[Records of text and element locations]
** Begin **

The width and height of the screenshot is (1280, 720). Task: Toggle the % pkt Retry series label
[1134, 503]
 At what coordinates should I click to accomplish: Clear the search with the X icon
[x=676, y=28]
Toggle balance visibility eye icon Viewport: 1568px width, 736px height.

** End **
** Begin **

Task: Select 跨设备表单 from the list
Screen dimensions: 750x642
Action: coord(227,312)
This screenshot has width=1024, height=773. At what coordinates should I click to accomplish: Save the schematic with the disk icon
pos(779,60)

** End **
** Begin **

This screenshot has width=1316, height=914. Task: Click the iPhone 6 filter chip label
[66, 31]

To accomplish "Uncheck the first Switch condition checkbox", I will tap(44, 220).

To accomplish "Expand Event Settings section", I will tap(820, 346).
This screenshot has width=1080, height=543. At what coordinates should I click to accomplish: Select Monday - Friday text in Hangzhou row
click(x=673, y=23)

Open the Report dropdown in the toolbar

** End **

:: AIM ::
Convert the lines from the line containing "Task: Select 跨设备表单 from the list" through the line containing "pos(779,60)" into a numbered list, omitting any blank lines.

:: SOLVED EXERCISE ::
1. Task: Select 跨设备表单 from the list
2. Screen dimensions: 750x642
3. Action: coord(227,312)
4. This screenshot has width=1024, height=773. At what coordinates should I click to accomplish: Save the schematic with the disk icon
5. pos(779,60)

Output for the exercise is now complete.